Leadership and Self-Organization

Inherent Conflicts in Democracy

To be a sociocracy, in the same sense that a democracy is a democracy, the principles and methods would have to be adapted to local and national governance. A sociocratic structure would be a radical departure from the way democratic governments are structured today. It might emerge more easily in a country that is just emerging from an autocracy because it could emanate from a single point rather than having to unify several conflicting governance structures as we have in the United States.

In the United States government, policy decisions and the implementation of those decisions are delegated to completely different sets of people: the legislative branch and the executive branch. There is no overlap. (They often are not even on speaking terms.) This produces a system in which an executive unit can inform (and beseech) the legislative unit to set certain policies, but has no control over whether it does so. The legislative units can set policy but can also be thwarted by executive units that fail to implement them or choose to implement them using an interpretation contrary to the aim of the policy.

This necessitates a third unit, the judicial branch, to decide which unit is right. Their basis for settling conflicts is to look the constitution, policies, and previous judicial decisions. The resulting deliberations and arguments can take many years. They are expected to be impartial

In addition to being in units that can easily obstruct the work of another unit, all or most of the leaders in the  United States government are elected by, appointed by, or deeply affiliated with political parties.

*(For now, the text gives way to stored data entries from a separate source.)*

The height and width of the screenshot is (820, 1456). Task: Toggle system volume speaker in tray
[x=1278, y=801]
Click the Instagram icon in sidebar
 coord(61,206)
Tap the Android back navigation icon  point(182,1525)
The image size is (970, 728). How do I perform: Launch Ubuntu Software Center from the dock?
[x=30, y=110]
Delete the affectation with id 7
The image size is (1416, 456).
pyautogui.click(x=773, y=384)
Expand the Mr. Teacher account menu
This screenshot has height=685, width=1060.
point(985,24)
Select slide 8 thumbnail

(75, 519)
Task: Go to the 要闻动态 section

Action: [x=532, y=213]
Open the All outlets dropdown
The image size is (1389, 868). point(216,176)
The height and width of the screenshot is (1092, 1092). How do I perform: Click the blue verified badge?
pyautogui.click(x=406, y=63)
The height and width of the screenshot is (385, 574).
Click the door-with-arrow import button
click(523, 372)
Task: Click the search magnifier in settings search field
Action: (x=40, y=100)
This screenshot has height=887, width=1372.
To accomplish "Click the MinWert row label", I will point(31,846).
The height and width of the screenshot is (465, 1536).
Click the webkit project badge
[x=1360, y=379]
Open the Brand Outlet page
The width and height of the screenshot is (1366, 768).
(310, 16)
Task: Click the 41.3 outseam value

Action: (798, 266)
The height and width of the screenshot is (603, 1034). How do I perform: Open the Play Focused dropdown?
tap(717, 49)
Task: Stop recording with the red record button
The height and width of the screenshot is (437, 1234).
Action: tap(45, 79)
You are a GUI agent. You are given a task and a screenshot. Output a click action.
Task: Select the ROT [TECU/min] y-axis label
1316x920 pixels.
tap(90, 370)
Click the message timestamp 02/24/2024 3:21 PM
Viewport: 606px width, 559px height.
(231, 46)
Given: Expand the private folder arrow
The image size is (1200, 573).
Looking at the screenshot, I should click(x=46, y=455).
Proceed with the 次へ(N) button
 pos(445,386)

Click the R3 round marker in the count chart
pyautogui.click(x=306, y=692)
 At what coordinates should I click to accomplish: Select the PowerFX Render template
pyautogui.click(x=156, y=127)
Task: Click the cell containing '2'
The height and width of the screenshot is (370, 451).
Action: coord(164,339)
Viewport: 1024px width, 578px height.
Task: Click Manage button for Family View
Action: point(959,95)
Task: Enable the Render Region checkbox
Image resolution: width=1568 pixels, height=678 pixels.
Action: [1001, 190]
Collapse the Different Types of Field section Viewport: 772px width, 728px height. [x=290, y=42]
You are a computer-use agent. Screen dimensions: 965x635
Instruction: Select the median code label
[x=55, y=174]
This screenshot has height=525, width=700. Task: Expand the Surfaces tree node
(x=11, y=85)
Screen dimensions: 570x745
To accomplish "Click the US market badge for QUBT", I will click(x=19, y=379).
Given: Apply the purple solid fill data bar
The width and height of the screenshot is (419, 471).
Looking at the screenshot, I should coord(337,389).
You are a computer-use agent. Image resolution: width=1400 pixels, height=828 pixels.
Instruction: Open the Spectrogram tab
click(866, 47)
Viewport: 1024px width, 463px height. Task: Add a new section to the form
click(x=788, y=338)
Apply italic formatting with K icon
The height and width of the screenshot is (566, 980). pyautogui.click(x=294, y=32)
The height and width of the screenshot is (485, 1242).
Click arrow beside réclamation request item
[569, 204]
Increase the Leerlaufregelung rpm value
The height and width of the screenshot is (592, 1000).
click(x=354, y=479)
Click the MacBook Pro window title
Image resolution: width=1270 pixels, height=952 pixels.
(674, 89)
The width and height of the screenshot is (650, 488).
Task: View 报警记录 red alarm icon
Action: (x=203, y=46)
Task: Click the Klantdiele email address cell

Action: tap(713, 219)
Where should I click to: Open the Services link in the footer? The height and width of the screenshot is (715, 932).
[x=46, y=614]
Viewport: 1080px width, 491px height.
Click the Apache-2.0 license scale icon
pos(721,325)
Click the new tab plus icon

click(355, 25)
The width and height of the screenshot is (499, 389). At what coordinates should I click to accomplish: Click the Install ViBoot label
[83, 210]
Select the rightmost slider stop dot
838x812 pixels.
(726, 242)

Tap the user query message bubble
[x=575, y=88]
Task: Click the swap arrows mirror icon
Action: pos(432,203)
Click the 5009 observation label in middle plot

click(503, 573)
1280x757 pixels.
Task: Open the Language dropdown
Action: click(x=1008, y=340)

Since there are effectively only two political parties, Democratic and Republican, this results in a polarity. While party leaders may nominally be elected government officials, the powerful party decision-makers are most likely to be people with money or with professional credentials, like campaign managers. Thus the people who determine, directly or indirectly, who is elected or appointed are not necessarily even a part of the government.

The branches of government are in conflict by definition. They are designed to oversee and regulate each other, not to work together toward common aims. Further conflicts are produced by political party affiliation, each with their own aims, creating divisions with the branches. With no common aim, there is no ability to judge success — and no ability to be successful. The battles are big and the accomplishments small. Not only small, but subject to being overruled by another branch of the government, if not this year, the next. And each leader is subject to being deposed not because of poor service to the government, but to poor service to the party.

In sociocratic organizations, governance, making policy decisions, and operations, implementing those decisions, are not separate in theory or practice. Both functions are carried out by the same people. With the legislative and the executive functions joined, the judicial function of settling disputes between them becomes irrelevant.

Each government unit would combine the functions now performed by committees in the House and Senate and by agencies in the executive branch. Policy and practice would inform each other and share a common aim. It would be self-defeating to write ineffective policies or to purposely ignore policies. Policies would be written within defined domains so pork-barrel additions unrelated to the work of the unit would be impossible.

Government officials would be elected by the government agencies in which they would serve, making political parties irrelevant.

Questions: Where is the guiding hierarchy? Who serves the function of a (good) corporate board? How do the states link to the federal government?